En Reino Unido, donde el khat estaba más presente, se considera una droga de clase C (la menos grave) y es ilegal desde 2014. En España, solo se puede adquirir legalmente en farmacias, es decir, a través de productos farmacéuticos que tengan el compuesto de la planta y solo está permitida su tenencia como uso ornamental.

Para Yirgalem, en cuyo país mascar khat es una costumbre ancestral que trasciende barreras sociales, políticas y de clase, hablar del consumo de esta planta como un problema roza el surrealismo. “Aquí es tan normal masticar khat como beber café”, dice sonriente en una conversación con eldiario.es. O como tomarse una cerveza en España. Está en todos los sitios.

Una fuente de ingresos vital en la zona

La plantación de Yirgalem está a cinco kilómetros del pueblo. Se saca 30 birr al día, poco más de un euro. Los arbustos miden unos dos metros y se extienden por la montaña. Producen varias cosechas al año y la lluvia es su gran aliada y factor decisivo para determinar su precio. “A más lluvia, más fresca es la hoja y más cara se vende”, comenta. En verano es muy barato, “el kilo puede costar en el mercado hararí unos 500 birr (20 euros) pero en otras épocas alcanza los 7.000 birr (240 euros)”.

En Occidente, el precio se puede multiplicar por diez, aunque está sujeto a una notable fluctuación. “Se exporta mucho”, afirma mientras camina rápido por la siembra. Los productores de khat en Etiopía han disfrutado de una gran expansión hacia otros mercados internacionales y se habla de que el 15% de los ingresos por exportación procede del khat, que recorta distancia con el café “porque es más rentable y da dinero todo el año”.

Representa una fuente de ingresos vital para los agricultores y muchas familias porque al cuidado de las plantaciones se suma la recolección, distribución en el mercado local y exportación a otros países. En definitiva, da “trabajo para mucha gente”.

Masticar khat, una costumbre cotidiana

Varios trabajadores saludan, charlan y sonríen mostrando las comisuras coloreadas de verde entre los arbustos. No son ni las 11 de la mañana. El khat no entiende de horarios. Se consume masticando los brotes tiernos, que se pueden acumular en un lado de la boca o simplemente tragar con agua. Por eso hay mucha gente sentada en aceras y mercados recostada con su bolsita de khat y una botella de agua.

Dos braceros se encuentran en esta posición en un cuartucho para el acopio de la planta. Están tumbados sobre un lecho de hojas, con una gran bolsa llena de khat y una botella. Sus gestos y su conversación transcurren a cámara lenta. “Ellos mastican mucho más de lo habitual en cualquier persona”, justifica Yirgalem. Las dentaduras verdosas y los párpados relajados ilustran la advertencia de la Organización Mundial de la Salud: “Es una droga susceptible de generar una dependencia psicológica entre ligera y moderada, a veces adicción”.

* * * * *

Qué hacer –
Por favor, reproduce el fragmento del texto sobre el khat que va desde "En Reino Unido, donde" hasta "como uso ornamental.", ambos incluidos. Los ítems que vienen a continuación no intervienen en esto.

Entradas extraídas –
* * * * *

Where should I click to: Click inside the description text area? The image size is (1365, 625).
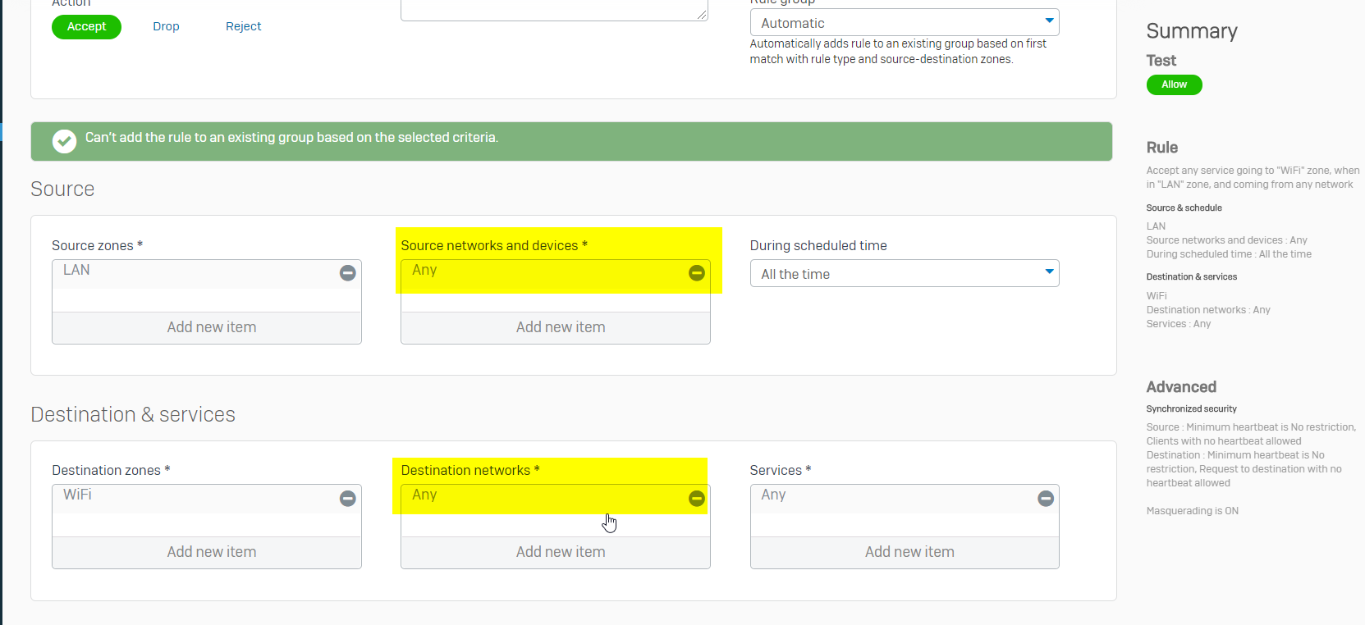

* * * * *

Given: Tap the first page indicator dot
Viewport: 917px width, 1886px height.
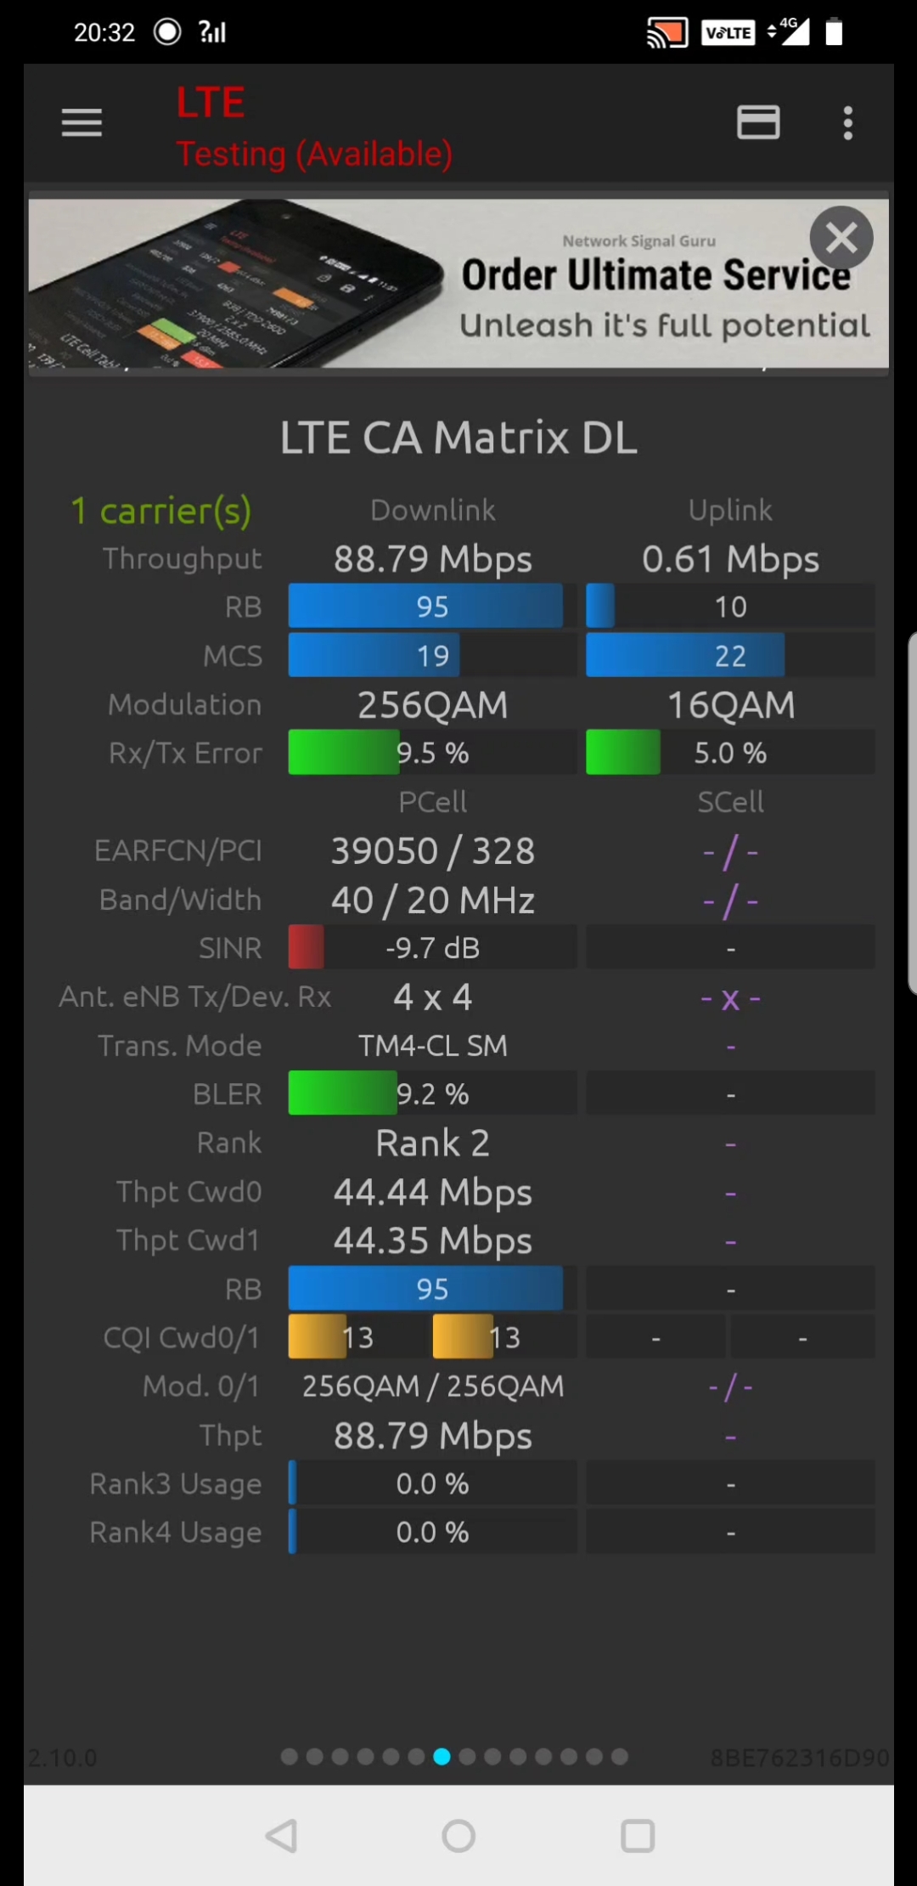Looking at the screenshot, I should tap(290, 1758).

* * * * *

Respuesta escrita –
En Reino Unido, donde el khat estaba más presente, se considera una droga de clase C (la menos grave) y es ilegal desde 2014. En España, solo se puede adquirir legalmente en farmacias, es decir, a través de productos farmacéuticos que tengan el compuesto de la planta y solo está permitida su tenencia como uso ornamental.